[Provided information]
========================
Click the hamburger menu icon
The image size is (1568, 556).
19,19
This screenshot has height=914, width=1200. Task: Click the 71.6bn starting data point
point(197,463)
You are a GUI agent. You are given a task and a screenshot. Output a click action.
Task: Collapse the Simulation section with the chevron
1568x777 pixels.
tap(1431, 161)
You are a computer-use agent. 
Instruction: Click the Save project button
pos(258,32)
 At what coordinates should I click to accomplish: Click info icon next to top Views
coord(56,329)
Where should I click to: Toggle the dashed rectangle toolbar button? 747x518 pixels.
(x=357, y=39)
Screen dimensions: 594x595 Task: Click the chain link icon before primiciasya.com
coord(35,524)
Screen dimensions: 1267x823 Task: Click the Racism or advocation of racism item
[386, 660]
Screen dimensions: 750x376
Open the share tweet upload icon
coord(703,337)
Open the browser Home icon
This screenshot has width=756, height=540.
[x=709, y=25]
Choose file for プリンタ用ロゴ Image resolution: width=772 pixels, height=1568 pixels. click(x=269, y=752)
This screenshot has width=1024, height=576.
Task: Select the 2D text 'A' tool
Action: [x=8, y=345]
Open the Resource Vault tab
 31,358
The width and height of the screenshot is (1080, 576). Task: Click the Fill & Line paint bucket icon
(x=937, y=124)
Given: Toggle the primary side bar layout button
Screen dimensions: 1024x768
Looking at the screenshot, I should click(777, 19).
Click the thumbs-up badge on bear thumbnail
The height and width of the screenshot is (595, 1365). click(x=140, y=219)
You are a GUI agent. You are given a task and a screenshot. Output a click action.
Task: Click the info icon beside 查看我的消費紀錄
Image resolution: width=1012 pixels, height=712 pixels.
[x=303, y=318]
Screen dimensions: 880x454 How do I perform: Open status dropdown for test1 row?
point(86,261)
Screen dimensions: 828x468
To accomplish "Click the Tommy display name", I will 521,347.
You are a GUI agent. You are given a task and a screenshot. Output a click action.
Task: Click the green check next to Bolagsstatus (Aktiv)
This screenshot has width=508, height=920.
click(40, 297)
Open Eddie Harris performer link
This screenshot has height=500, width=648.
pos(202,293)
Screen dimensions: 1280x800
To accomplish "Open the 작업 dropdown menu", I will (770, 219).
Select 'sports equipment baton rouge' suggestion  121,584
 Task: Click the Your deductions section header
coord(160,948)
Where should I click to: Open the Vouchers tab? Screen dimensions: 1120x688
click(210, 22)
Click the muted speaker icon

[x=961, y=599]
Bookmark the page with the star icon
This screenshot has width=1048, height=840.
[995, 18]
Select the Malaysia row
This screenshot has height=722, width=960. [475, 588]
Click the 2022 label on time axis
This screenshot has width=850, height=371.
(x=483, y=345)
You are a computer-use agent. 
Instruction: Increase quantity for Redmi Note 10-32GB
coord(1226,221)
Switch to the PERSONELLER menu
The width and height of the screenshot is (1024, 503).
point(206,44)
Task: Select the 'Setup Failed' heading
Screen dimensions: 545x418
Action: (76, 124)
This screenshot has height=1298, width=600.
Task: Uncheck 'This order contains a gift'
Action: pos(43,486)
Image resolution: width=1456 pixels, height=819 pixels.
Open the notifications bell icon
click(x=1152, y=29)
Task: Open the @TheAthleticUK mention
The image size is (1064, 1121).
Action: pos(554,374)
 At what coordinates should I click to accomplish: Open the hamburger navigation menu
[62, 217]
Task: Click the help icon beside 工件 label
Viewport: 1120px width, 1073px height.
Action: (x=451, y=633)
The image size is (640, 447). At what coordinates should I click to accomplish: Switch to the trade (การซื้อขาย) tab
========================
[Task description] The full listing above should be reproduced exactly.

[Solution to the problem]
Click the hamburger menu icon
The image size is (1568, 556).
19,19
This screenshot has height=914, width=1200. Task: Click the 71.6bn starting data point
point(197,463)
You are a GUI agent. You are given a task and a screenshot. Output a click action.
Task: Collapse the Simulation section with the chevron
1568x777 pixels.
tap(1431, 161)
You are a computer-use agent. 
Instruction: Click the Save project button
pos(258,32)
 At what coordinates should I click to accomplish: Click info icon next to top Views
coord(56,329)
Where should I click to: Toggle the dashed rectangle toolbar button? 747x518 pixels.
(x=357, y=39)
Screen dimensions: 594x595 Task: Click the chain link icon before primiciasya.com
coord(35,524)
Screen dimensions: 1267x823 Task: Click the Racism or advocation of racism item
[386, 660]
Screen dimensions: 750x376
Open the share tweet upload icon
coord(703,337)
Open the browser Home icon
This screenshot has width=756, height=540.
[x=709, y=25]
Choose file for プリンタ用ロゴ Image resolution: width=772 pixels, height=1568 pixels. click(x=269, y=752)
This screenshot has width=1024, height=576.
Task: Select the 2D text 'A' tool
Action: [x=8, y=345]
Open the Resource Vault tab
 31,358
The width and height of the screenshot is (1080, 576). Task: Click the Fill & Line paint bucket icon
(x=937, y=124)
Given: Toggle the primary side bar layout button
Screen dimensions: 1024x768
Looking at the screenshot, I should click(777, 19).
Click the thumbs-up badge on bear thumbnail
The height and width of the screenshot is (595, 1365). click(x=140, y=219)
You are a GUI agent. You are given a task and a screenshot. Output a click action.
Task: Click the info icon beside 查看我的消費紀錄
Image resolution: width=1012 pixels, height=712 pixels.
[x=303, y=318]
Screen dimensions: 880x454 How do I perform: Open status dropdown for test1 row?
point(86,261)
Screen dimensions: 828x468
To accomplish "Click the Tommy display name", I will 521,347.
You are a GUI agent. You are given a task and a screenshot. Output a click action.
Task: Click the green check next to Bolagsstatus (Aktiv)
This screenshot has width=508, height=920.
click(40, 297)
Open Eddie Harris performer link
This screenshot has height=500, width=648.
pos(202,293)
Screen dimensions: 1280x800
To accomplish "Open the 작업 dropdown menu", I will (770, 219).
Select 'sports equipment baton rouge' suggestion  121,584
 Task: Click the Your deductions section header
coord(160,948)
Where should I click to: Open the Vouchers tab? Screen dimensions: 1120x688
click(210, 22)
Click the muted speaker icon

[x=961, y=599]
Bookmark the page with the star icon
This screenshot has width=1048, height=840.
[995, 18]
Select the Malaysia row
This screenshot has height=722, width=960. [475, 588]
Click the 2022 label on time axis
This screenshot has width=850, height=371.
(x=483, y=345)
You are a computer-use agent. 
Instruction: Increase quantity for Redmi Note 10-32GB
coord(1226,221)
Switch to the PERSONELLER menu
The width and height of the screenshot is (1024, 503).
point(206,44)
Task: Select the 'Setup Failed' heading
Screen dimensions: 545x418
Action: (76, 124)
This screenshot has height=1298, width=600.
Task: Uncheck 'This order contains a gift'
Action: pos(43,486)
Image resolution: width=1456 pixels, height=819 pixels.
Open the notifications bell icon
click(x=1152, y=29)
Task: Open the @TheAthleticUK mention
The image size is (1064, 1121).
Action: pos(554,374)
 At what coordinates should I click to accomplish: Open the hamburger navigation menu
[62, 217]
Task: Click the help icon beside 工件 label
Viewport: 1120px width, 1073px height.
Action: (x=451, y=633)
The image size is (640, 447). At what coordinates should I click to accomplish: Switch to the trade (การซื้อขาย) tab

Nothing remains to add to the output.